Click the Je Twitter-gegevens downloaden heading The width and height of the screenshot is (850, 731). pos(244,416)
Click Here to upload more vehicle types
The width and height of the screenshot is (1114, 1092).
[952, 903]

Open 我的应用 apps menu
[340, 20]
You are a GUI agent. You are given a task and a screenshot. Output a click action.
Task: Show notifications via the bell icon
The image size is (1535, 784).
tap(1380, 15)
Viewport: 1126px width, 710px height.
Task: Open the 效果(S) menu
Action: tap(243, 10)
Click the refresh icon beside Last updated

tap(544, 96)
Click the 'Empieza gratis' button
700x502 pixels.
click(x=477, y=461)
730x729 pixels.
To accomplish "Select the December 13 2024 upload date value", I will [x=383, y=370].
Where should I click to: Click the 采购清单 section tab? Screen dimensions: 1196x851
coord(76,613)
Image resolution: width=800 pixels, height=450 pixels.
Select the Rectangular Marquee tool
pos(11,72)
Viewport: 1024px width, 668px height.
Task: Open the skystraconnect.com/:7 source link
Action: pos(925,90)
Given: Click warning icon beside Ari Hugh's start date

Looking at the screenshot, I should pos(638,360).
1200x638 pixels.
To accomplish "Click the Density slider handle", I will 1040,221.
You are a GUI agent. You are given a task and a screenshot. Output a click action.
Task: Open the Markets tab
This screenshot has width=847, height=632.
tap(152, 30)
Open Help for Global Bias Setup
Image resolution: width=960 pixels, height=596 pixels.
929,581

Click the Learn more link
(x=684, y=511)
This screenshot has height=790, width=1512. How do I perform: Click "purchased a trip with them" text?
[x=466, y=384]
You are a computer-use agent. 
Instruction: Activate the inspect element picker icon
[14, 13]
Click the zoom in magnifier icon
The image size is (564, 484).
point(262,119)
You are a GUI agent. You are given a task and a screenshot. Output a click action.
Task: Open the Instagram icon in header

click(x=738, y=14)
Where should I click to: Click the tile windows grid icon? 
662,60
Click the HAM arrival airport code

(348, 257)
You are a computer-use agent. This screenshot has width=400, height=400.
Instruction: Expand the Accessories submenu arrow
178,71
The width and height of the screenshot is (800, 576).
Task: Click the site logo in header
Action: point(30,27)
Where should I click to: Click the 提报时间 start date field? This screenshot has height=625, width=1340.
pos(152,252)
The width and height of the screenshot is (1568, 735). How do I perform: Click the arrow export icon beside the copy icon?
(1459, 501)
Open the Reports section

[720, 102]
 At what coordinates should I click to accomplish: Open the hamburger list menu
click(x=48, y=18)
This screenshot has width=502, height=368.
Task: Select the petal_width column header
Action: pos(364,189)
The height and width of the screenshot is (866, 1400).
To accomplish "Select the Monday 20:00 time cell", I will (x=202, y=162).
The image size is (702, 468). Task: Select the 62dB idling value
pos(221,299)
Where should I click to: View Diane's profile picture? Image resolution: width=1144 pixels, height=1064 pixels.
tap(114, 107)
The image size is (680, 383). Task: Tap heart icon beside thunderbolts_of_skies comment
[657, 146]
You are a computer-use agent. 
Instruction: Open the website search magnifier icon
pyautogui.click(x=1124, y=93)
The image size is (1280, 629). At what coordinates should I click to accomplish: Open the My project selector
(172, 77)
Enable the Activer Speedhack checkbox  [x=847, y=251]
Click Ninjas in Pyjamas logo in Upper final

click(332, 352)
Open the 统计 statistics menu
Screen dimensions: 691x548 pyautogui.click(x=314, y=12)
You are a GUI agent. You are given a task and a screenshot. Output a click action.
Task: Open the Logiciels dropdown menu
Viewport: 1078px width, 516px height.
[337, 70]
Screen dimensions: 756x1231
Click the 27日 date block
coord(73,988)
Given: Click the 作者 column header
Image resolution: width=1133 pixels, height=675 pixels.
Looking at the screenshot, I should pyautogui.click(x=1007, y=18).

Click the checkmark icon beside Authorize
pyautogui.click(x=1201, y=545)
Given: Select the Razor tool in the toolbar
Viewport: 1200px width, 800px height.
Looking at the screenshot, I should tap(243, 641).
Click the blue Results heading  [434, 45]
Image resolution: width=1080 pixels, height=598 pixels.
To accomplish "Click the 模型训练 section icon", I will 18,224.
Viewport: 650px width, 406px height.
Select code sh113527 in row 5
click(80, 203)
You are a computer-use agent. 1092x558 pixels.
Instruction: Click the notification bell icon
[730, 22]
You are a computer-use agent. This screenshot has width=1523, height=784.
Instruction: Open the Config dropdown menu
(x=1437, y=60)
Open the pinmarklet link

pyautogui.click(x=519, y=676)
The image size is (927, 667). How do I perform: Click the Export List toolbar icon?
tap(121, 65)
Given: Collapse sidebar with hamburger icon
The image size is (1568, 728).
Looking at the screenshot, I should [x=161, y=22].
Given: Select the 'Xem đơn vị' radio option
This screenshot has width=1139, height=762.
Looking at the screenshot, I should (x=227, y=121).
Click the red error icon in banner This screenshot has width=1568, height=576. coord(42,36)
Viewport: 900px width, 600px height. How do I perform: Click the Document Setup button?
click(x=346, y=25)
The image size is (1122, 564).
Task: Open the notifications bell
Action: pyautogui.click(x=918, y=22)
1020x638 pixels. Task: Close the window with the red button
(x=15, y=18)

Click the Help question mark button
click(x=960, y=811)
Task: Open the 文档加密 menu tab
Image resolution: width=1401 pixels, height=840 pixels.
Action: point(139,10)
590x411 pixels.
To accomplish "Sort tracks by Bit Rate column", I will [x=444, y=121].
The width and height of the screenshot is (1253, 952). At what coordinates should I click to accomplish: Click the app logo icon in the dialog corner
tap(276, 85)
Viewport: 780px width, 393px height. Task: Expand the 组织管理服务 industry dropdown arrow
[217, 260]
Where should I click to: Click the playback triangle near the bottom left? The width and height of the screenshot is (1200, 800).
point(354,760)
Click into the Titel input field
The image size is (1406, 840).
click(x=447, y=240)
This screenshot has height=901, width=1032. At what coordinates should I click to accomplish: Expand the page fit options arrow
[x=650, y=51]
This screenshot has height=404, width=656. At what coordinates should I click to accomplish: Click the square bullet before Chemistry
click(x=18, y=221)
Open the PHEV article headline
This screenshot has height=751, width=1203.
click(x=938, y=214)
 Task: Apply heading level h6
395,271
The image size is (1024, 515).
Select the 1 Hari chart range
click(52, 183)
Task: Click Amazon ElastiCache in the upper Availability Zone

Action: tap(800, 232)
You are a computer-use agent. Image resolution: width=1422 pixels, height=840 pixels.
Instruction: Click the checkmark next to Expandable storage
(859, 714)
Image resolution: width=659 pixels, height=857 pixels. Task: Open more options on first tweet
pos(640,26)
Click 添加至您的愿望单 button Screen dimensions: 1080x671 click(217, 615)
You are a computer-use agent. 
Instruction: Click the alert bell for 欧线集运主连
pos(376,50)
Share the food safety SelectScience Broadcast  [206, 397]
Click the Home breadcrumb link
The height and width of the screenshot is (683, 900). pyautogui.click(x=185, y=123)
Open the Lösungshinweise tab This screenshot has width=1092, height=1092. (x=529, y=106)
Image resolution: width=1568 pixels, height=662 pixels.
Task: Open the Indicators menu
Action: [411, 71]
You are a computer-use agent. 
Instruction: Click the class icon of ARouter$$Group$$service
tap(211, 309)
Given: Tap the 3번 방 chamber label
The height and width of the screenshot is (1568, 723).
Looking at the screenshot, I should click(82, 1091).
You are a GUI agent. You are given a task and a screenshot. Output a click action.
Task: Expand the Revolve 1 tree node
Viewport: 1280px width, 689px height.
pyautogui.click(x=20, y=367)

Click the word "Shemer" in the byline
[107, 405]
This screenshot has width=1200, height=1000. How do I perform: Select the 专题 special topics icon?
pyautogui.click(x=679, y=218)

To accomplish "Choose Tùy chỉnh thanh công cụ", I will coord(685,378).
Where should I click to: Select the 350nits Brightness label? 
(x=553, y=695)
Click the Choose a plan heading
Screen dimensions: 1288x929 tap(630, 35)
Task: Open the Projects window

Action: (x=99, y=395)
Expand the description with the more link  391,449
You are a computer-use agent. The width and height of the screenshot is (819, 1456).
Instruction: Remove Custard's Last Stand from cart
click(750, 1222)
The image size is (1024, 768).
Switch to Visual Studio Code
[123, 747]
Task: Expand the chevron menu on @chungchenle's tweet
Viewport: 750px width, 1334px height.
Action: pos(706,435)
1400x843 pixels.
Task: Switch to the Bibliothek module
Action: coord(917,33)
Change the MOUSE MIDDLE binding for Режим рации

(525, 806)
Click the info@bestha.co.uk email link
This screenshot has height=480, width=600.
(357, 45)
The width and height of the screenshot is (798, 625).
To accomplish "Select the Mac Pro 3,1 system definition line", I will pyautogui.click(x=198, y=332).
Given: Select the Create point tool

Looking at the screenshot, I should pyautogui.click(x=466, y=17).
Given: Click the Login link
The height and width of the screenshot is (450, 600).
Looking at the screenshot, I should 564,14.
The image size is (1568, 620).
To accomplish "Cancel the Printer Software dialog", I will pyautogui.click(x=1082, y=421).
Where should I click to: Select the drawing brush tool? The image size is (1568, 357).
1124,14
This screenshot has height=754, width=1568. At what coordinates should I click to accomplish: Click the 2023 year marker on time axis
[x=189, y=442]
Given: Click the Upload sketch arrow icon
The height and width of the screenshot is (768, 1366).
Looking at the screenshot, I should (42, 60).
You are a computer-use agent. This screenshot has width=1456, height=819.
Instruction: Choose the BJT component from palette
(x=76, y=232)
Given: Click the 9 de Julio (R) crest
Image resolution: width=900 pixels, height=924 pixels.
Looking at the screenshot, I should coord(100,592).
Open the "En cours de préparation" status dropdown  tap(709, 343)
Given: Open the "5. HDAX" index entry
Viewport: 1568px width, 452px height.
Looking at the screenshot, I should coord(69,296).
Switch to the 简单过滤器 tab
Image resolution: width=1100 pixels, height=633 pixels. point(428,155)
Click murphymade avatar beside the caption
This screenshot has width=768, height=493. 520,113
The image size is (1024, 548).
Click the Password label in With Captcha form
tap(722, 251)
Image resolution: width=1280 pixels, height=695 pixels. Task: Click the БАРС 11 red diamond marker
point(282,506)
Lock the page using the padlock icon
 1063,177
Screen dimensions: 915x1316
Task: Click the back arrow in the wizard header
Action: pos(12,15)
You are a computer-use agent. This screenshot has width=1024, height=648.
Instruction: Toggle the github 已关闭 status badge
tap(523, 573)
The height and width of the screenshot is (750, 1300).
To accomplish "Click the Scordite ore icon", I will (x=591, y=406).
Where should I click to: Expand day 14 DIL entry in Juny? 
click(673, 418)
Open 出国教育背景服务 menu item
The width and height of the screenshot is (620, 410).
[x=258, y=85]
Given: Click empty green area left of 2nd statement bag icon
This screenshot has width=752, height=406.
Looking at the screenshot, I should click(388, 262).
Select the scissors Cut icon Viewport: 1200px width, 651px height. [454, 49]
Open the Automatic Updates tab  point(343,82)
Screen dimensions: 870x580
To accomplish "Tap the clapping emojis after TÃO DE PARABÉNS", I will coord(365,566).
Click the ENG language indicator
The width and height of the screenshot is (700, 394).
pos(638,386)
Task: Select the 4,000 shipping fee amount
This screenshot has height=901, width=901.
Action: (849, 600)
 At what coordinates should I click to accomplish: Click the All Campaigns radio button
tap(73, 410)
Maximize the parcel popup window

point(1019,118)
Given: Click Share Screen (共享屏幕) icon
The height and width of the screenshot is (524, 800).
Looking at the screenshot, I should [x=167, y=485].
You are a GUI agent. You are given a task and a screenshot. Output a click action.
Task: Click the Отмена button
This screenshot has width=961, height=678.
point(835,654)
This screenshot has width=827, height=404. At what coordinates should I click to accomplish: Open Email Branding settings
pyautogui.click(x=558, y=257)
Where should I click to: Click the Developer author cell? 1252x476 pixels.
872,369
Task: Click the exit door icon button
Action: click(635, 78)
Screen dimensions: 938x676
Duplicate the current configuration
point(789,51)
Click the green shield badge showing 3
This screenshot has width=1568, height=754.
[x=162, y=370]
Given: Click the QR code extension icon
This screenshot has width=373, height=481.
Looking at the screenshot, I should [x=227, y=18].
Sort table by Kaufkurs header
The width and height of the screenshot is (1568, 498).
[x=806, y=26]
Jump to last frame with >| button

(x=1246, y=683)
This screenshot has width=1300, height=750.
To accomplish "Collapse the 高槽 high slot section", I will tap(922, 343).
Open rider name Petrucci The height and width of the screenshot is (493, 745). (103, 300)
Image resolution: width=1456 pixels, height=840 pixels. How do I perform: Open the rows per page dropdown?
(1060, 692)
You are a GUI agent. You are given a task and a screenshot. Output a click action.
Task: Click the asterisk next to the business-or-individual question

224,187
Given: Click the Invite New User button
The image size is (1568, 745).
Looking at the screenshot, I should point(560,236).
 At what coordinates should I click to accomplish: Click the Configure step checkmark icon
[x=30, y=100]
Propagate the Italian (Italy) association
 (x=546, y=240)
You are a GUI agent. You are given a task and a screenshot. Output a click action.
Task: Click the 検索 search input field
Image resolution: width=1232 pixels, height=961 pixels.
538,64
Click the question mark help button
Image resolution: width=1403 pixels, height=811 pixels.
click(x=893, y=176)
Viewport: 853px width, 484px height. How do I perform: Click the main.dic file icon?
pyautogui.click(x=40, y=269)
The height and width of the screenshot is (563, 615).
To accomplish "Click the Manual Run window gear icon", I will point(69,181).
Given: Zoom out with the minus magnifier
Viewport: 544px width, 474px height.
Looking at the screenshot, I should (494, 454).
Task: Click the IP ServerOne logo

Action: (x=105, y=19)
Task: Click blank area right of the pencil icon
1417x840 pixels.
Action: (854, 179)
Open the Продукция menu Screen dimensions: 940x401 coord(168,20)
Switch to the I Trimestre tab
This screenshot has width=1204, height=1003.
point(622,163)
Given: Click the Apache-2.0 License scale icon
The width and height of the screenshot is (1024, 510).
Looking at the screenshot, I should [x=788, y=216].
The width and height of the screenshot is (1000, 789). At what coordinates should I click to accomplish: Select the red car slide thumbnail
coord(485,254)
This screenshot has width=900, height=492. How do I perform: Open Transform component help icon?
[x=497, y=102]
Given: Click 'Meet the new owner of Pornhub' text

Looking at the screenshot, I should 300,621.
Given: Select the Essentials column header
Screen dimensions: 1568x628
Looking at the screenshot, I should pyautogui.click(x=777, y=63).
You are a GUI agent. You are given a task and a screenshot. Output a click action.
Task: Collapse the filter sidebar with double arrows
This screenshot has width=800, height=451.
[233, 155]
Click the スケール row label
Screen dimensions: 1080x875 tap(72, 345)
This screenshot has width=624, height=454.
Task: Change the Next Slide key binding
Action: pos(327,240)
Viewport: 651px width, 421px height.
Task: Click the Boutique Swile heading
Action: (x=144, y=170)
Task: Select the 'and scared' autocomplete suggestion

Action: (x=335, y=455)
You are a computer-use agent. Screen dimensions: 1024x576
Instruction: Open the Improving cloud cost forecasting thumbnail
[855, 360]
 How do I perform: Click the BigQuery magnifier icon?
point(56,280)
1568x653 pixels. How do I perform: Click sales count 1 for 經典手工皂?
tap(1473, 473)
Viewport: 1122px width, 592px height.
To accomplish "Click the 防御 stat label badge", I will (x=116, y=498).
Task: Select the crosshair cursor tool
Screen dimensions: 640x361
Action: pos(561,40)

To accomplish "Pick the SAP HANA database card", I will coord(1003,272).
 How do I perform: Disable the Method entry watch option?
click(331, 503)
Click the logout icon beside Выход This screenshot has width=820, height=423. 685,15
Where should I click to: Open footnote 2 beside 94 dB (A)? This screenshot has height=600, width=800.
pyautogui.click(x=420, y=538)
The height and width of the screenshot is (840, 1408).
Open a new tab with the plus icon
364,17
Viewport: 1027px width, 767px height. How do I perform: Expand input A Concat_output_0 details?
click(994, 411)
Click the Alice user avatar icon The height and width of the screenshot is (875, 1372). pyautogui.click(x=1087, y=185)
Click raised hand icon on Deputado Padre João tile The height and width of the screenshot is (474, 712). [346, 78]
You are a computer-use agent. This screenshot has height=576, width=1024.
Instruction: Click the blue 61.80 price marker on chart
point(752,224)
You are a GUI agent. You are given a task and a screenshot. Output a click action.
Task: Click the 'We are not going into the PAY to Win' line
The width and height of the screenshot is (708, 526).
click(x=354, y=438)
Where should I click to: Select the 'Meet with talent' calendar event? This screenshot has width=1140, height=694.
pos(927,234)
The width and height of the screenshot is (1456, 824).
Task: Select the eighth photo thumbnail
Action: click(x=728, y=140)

========================================

- What is expected -
Throughout the listing above, how many lines hold the word "sidebar"? Answer with only the number.

- Exercise output -
2